Bottom of the class
Competition in the classroom has two negative effects. As W. B. Curry of Dartington Hall School pointed out in the 1934 Modern Schools Handbook, for successful students it makes high marks more important than the interest of the subject being studied, and for unsuccessful students it means ever-increasing discouragement. And it is in fact not only the less able who are discouraged. Even for highly talented students competition can be discouraging. Instead of learning being a co-operative enterprise where everyone gains, it becomes a game where there is only one winner, and even those who come second have lost.
'But children are naturally competitive,' say supporters of the old system. Yes, they enjoy competition, but they also enjoy co-operation. There is room in education for both, but co-operation is the more important of the two, and old-fashioned competition, encouraged by staff who saw it as a motivator, motivated only a few. It may have driven the brightest students to work harder in order to come top of the class, but in that case even those bright students were distracted from the interest of the subject by their eagerness to win marks. In order to win better marks many of them cheated. Those who came halfway down the list were not particularly excited by the prospect of coming twelfth rather than fifteenth. Those at the bottom were totally discouraged.

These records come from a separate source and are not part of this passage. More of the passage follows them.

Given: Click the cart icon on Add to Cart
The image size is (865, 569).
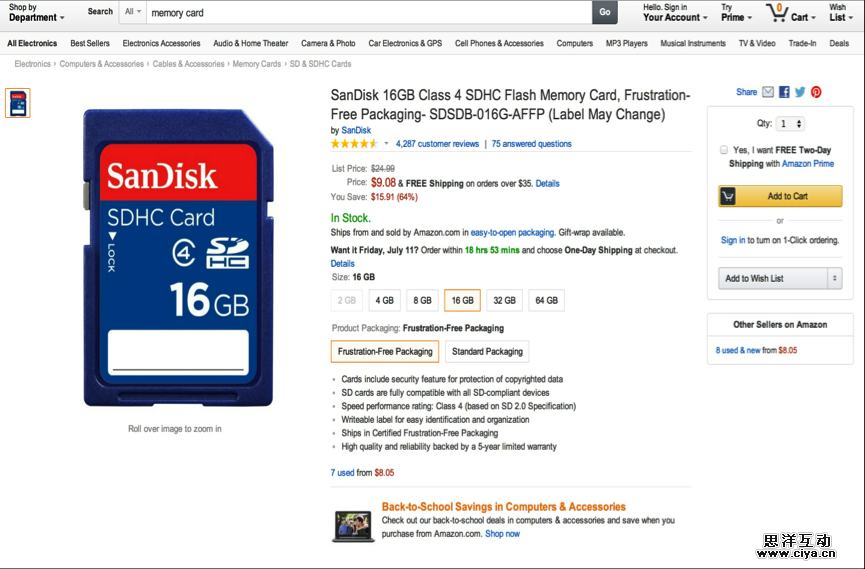Looking at the screenshot, I should click(x=728, y=196).
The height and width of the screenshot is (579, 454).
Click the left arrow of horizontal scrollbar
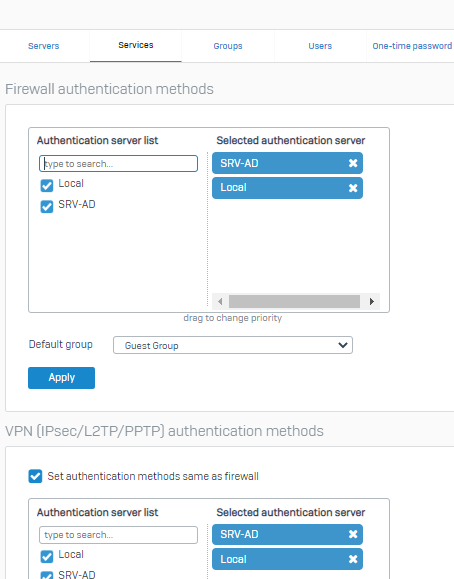coord(220,301)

Teachers who set up their pupils to compete with each other offer a practical demonstration of their own doubts about the interest and value of what they are teaching, and in doing so reduce the likelihood of their students finding anything of interest or value in what they are required to do.
It was generally thought, when the 1934 Modern Schools Handbook was published, that ordinary school work was so unappetising that in order to encourage children to study hard it was necessary to provide them with competition as a stimulus. The introduction of school league tables in English schools has revealed the even more extraordinary assumption that ordinary school work is so unappetising that it is necessary to provide the schools themselves with competition as a stimulus to encourage the teachers to work harder.
As well as showing an insulting lack of confidence in the commitment of teachers, this has unintended results: students who are plainly not going to achieve satisfactory exam results are ignored so that more attention can be given to those who just might improve the school's exam record, students who want to extend their studies beyond the set curriculum are prevented from doing so and occasional schools set a bad example by cheating (for instance, looking at the papers before the exams so they can be sure their students are properly prepared, or simply not entering their less able students to take the exams at all).
Secondary students are aware of this. Among the submissions to the ESSA Manifesto for Change competition (see link below), there is the specific complaint, 'They don't teach you the subject, they teach you to pass the exam.'
As long as the UK government persists in publishing league tables, this will continue. There is no room at all for the idea that the purpose of education is to help all students to find out, individually, what they want or need to know. Instead they absorb the notion that all that matters is to get good grades. Parents, too, lose interest in anything except good grades and reinforce the lesson the school is trying to teach. Children who are not going to get good grades learn that all they can do is to get by, and they do as little as possible.
Too many of the adults who emerge from this system perpetuate it. The successful go on looking for higher status and higher salaries and the unsuccessful go on doing just enough to get by. Both miss the honourable satisfaction of doing a job well because they see some purpose in it. Competition has taught them that winning is what matters; life is a race and most of them are going to lose.